TEXT PASSAGE:
[Begin]
10 Steps of a DUI Case: First Offense

Steps of DUI case

Steps of a DUI Case

You’ve been arrested on charges of driving while under the influence. This is your first time, and you do not know what to expect. Here is a brief summary of what is coming your way.

1. Arraignment:

The Complaint

You’ve probably already bailed out of jail, and so your case has been set for an initial arraignment into a magistrate court. At this hearing you will be given a criminal complaint. This is a document that charges you with the crime of driving while under the influence (DUI). This document only contains allegations, and is not evidence of your guilt. You will have the opportunity to have this document read in open court, but everyone waives this right, since who wants to have such things said about them in public?

The Plea

You will also be given the opportunity to enter a plea. Of course you can plead either guilty or not guilty. Hopefully before you go to this hearing you will hire a DUI lawyer to represent you. If you do, the attorney will enter an appearance in the case, and enter a plea of not guilty for you, and when this happens the initial arraignment into magistrate court is not necessary. If you decide not to hire a DUI attorney at this point, then you will want to enter a not guilty plea yourself.

2. Driver’s License Suspension:

Although not really a step of the criminal DUI case, there is a parallel case to the DUI case, and that is the appeal of the Idaho Department of Transportation’s (DOT) automatic driver’s license suspension. When you apply for a driver’s license, whether you know it or not, you have agreed not to drive while your blood, breath, or urine contains .08 alcohol. The consequence of doing so is a 90-day automatic administrative driver’s license suspension. You are given 30 days to drive before the suspension kicks in. You are given 7 days to appeal that suspension. This is the reason why you want to immediately hire a DUI lawyer to handle your case. Otherwise you will miss these important deadlines. Missing this deadline may cause you to miss a major opportunity to retain your driver’s license.
[End]
DATA SECTION:
[Begin]
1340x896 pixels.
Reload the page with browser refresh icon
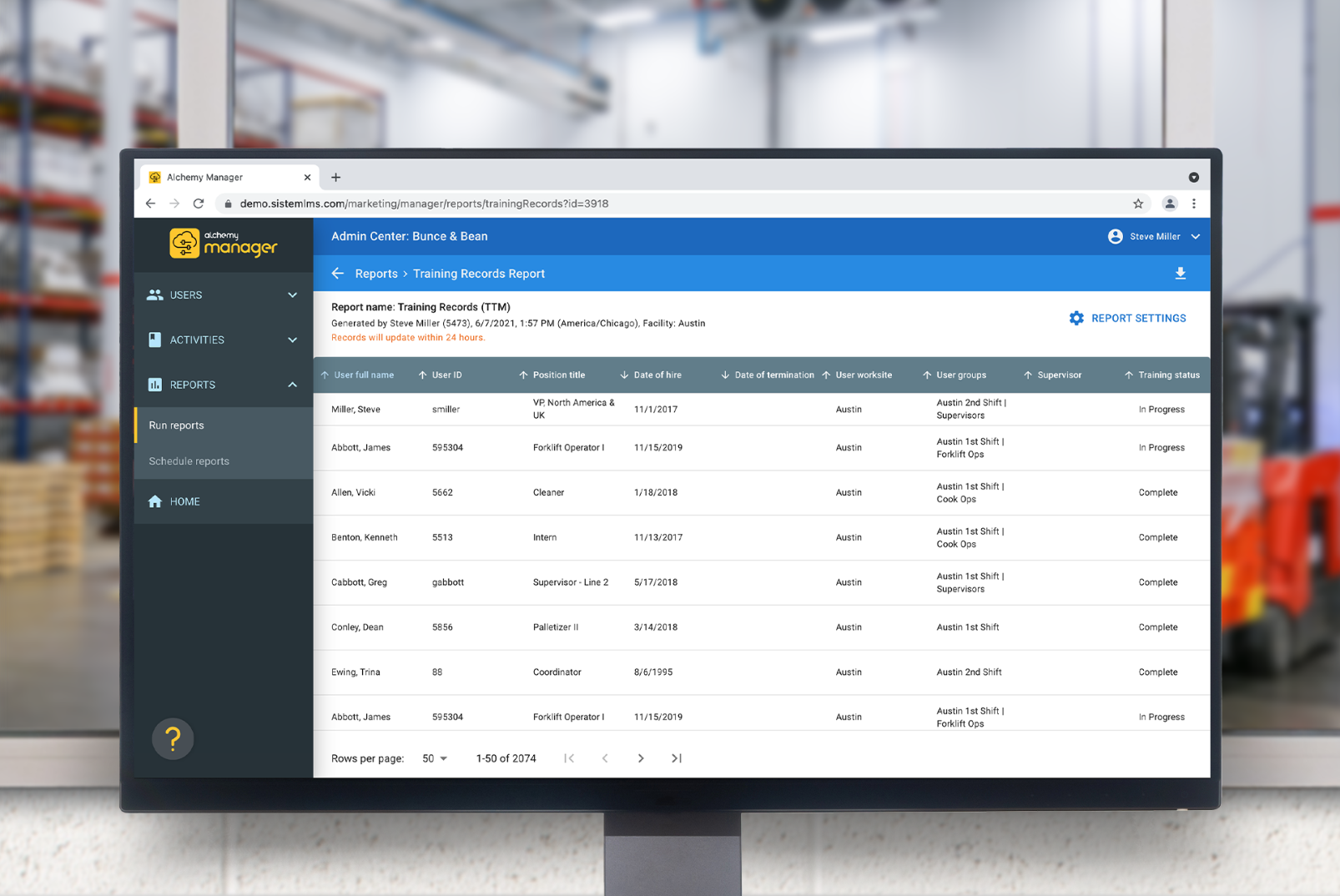click(199, 204)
[End]
THE TASKS:
A. In the DUI case steps text, how many days are you given to appeal the automatic driver's license suspension?
B. Resume the DUI case steps text, picking up right after its final sentence.

ANSWERS TO THE TASKS:
A. 7 days.

B.
3. Discovery:

After a not guilty plea is entered in your case, whether your attorney enters the plea, or you attend the arraignment and enter it yourself, then the case is set for a Pretrial Conference, and a Jury Trial. Before the pretrial conference, a DUI lawyer can get the police reports and examinations from the prosecuting attorney.  This is called Discovery.

He will analyze the reports, and put together your defense to present to the prosecutor. Sometimes law enforcement does not conduct the standardized field sobriety tests correctly. Or sometimes law enforcement doesn’t operate the equipment correctly or follow the procedures for operating the equipment properly. Sloppy work by law enforcement can sometimes lead either to suppressed evidence, or at least reasonable doubt as to your guilt. Also the police sometimes have bad reasons for stopping you to begin with, and the DUI attorney can file a motion to suppress evidence based on an illegal stop.

4. Pretrial Conference:

At the pretrial conference, the DUI lawyer, and the prosecuting attorney attempt to resolve the case. If there were any motions filed, the attorneys might argue them at the pretrial conference, or the judge will set a motion hearing to have them presented. Sometimes a proper motion can be helpful in persuading the prosecutor to accept a better offer from the DUI attorney.

If the prosecutor and your lawyer are able work out a deal, then the case will either be dismissed or amended to a lesser charge, or you will plead to the charge in exchange for a favorable sentence. In the event of a dismissal your case is over. You will not have to worry about anything else. In the case of pleading to a lesser charge, or the charge itself in exchange for a favorable sentence, then your case will proceed to a sentencing hearing. If the DUI lawyer and the prosecuting attorney are unable to come to an agreement, then your case will proceed to a jury trial.

5. Motion Hearings:

If your case proceeds to a jury trial, your DUI lawyer will likely file pretrial motions.  Possible motions your attorney might file are motions to suppress evidence, motions to exclude BAC test results, objections to the State’s use of prior bad acts, and many others. These are motions that the judge will often handle prior to a jury trial, and knowing the results will often help resolve the case.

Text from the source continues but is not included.